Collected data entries
┌──
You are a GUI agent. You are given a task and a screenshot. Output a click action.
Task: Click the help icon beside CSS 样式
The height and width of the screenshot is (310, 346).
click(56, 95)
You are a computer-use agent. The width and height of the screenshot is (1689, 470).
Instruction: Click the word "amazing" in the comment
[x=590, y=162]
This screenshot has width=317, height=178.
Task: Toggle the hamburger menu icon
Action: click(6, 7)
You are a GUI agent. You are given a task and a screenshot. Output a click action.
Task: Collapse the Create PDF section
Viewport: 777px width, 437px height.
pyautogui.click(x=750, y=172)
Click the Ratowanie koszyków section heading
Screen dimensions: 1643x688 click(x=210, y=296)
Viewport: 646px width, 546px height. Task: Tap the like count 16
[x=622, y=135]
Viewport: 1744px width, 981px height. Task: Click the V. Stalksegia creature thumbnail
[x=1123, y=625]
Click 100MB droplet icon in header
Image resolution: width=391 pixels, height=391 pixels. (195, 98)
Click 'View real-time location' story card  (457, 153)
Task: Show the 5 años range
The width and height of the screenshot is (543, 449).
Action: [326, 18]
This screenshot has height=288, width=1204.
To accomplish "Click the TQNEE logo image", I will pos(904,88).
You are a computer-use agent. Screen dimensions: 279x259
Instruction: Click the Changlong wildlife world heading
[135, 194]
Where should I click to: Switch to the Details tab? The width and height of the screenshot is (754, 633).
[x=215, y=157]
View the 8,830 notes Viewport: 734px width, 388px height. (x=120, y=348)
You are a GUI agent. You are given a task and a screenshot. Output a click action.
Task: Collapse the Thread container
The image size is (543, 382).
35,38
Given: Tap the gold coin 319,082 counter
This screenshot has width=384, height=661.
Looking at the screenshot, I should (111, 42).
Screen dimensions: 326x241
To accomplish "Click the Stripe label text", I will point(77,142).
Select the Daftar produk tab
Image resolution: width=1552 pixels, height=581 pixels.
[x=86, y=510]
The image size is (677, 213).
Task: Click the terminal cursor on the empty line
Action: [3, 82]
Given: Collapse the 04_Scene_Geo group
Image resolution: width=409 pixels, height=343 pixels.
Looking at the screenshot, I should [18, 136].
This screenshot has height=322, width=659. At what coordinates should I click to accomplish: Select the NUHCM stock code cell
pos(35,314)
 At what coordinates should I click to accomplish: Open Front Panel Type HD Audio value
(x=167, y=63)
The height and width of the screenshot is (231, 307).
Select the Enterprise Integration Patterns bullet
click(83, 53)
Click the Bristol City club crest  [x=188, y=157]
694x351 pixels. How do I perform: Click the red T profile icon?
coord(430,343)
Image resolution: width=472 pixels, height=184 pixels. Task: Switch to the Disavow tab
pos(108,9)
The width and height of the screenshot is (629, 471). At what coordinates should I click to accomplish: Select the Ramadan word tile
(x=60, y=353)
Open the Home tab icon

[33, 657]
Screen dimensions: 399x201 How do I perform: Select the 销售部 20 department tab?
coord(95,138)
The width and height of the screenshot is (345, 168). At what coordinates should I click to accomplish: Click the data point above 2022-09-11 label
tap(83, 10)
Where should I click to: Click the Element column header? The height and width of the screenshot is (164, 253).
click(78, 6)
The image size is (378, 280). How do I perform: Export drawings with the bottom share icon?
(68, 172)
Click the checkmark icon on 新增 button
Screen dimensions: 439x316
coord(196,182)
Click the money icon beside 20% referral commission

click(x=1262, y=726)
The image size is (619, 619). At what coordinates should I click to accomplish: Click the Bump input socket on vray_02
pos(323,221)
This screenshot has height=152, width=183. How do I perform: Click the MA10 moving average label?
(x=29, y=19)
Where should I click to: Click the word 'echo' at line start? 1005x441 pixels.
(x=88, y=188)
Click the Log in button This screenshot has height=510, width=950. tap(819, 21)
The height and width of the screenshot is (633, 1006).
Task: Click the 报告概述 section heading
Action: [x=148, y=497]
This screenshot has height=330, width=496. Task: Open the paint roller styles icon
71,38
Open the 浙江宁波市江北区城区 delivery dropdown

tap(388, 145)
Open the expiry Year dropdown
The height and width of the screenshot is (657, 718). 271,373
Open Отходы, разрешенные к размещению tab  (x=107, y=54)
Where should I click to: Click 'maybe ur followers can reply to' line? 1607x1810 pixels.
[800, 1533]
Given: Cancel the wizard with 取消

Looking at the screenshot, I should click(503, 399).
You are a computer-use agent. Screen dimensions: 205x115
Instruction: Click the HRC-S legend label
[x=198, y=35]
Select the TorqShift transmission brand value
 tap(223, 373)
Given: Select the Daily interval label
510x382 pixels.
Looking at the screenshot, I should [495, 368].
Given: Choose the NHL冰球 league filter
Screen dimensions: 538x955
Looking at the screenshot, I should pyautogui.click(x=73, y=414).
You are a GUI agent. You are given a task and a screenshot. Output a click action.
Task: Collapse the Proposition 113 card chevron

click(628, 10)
└──
The records above must be written out again exactly.

You are a GUI agent. You are given a task and a screenshot. Output a click action.
Task: Click the help icon beside CSS 样式
The height and width of the screenshot is (310, 346).
click(56, 95)
You are a computer-use agent. The width and height of the screenshot is (1689, 470).
Instruction: Click the word "amazing" in the comment
[x=590, y=162]
This screenshot has width=317, height=178.
Task: Toggle the hamburger menu icon
Action: click(6, 7)
You are a GUI agent. You are given a task and a screenshot. Output a click action.
Task: Collapse the Create PDF section
Viewport: 777px width, 437px height.
pyautogui.click(x=750, y=172)
Click the Ratowanie koszyków section heading
Screen dimensions: 1643x688 click(x=210, y=296)
Viewport: 646px width, 546px height. Task: Tap the like count 16
[x=622, y=135]
Viewport: 1744px width, 981px height. Task: Click the V. Stalksegia creature thumbnail
[x=1123, y=625]
Click 100MB droplet icon in header
Image resolution: width=391 pixels, height=391 pixels. (195, 98)
Click 'View real-time location' story card  (457, 153)
Task: Show the 5 años range
The width and height of the screenshot is (543, 449).
Action: [326, 18]
This screenshot has height=288, width=1204.
To accomplish "Click the TQNEE logo image", I will pos(904,88).
You are a computer-use agent. Screen dimensions: 279x259
Instruction: Click the Changlong wildlife world heading
[135, 194]
Where should I click to: Switch to the Details tab? The width and height of the screenshot is (754, 633).
[x=215, y=157]
View the 8,830 notes Viewport: 734px width, 388px height. (x=120, y=348)
You are a GUI agent. You are given a task and a screenshot. Output a click action.
Task: Collapse the Thread container
The image size is (543, 382).
35,38
Given: Tap the gold coin 319,082 counter
This screenshot has width=384, height=661.
Looking at the screenshot, I should (111, 42).
Screen dimensions: 326x241
To accomplish "Click the Stripe label text", I will point(77,142).
Select the Daftar produk tab
Image resolution: width=1552 pixels, height=581 pixels.
[x=86, y=510]
The image size is (677, 213).
Task: Click the terminal cursor on the empty line
Action: [3, 82]
Given: Collapse the 04_Scene_Geo group
Image resolution: width=409 pixels, height=343 pixels.
Looking at the screenshot, I should [18, 136].
This screenshot has height=322, width=659. At what coordinates should I click to accomplish: Select the NUHCM stock code cell
pos(35,314)
 At what coordinates should I click to accomplish: Open Front Panel Type HD Audio value
(x=167, y=63)
The height and width of the screenshot is (231, 307).
Select the Enterprise Integration Patterns bullet
click(83, 53)
Click the Bristol City club crest  [x=188, y=157]
694x351 pixels. How do I perform: Click the red T profile icon?
coord(430,343)
Image resolution: width=472 pixels, height=184 pixels. Task: Switch to the Disavow tab
pos(108,9)
The width and height of the screenshot is (629, 471). At what coordinates should I click to accomplish: Select the Ramadan word tile
(x=60, y=353)
Open the Home tab icon

[33, 657]
Screen dimensions: 399x201 How do I perform: Select the 销售部 20 department tab?
coord(95,138)
The width and height of the screenshot is (345, 168). At what coordinates should I click to accomplish: Click the data point above 2022-09-11 label
tap(83, 10)
Where should I click to: Click the Element column header? The height and width of the screenshot is (164, 253).
click(78, 6)
The image size is (378, 280). How do I perform: Export drawings with the bottom share icon?
(68, 172)
Click the checkmark icon on 新增 button
Screen dimensions: 439x316
coord(196,182)
Click the money icon beside 20% referral commission

click(x=1262, y=726)
The image size is (619, 619). At what coordinates should I click to accomplish: Click the Bump input socket on vray_02
pos(323,221)
This screenshot has height=152, width=183. How do I perform: Click the MA10 moving average label?
(x=29, y=19)
Where should I click to: Click the word 'echo' at line start? 1005x441 pixels.
(x=88, y=188)
Click the Log in button This screenshot has height=510, width=950. tap(819, 21)
The height and width of the screenshot is (633, 1006).
Task: Click the 报告概述 section heading
Action: [x=148, y=497]
This screenshot has height=330, width=496. Task: Open the paint roller styles icon
71,38
Open the 浙江宁波市江北区城区 delivery dropdown

tap(388, 145)
Open the expiry Year dropdown
The height and width of the screenshot is (657, 718). 271,373
Open Отходы, разрешенные к размещению tab  (x=107, y=54)
Where should I click to: Click 'maybe ur followers can reply to' line? 1607x1810 pixels.
[800, 1533]
Given: Cancel the wizard with 取消

Looking at the screenshot, I should click(503, 399).
You are a computer-use agent. Screen dimensions: 205x115
Instruction: Click the HRC-S legend label
[x=198, y=35]
Select the TorqShift transmission brand value
 tap(223, 373)
Given: Select the Daily interval label
510x382 pixels.
Looking at the screenshot, I should [495, 368].
Given: Choose the NHL冰球 league filter
Screen dimensions: 538x955
Looking at the screenshot, I should pyautogui.click(x=73, y=414).
You are a GUI agent. You are given a task and a screenshot. Output a click action.
Task: Collapse the Proposition 113 card chevron

click(628, 10)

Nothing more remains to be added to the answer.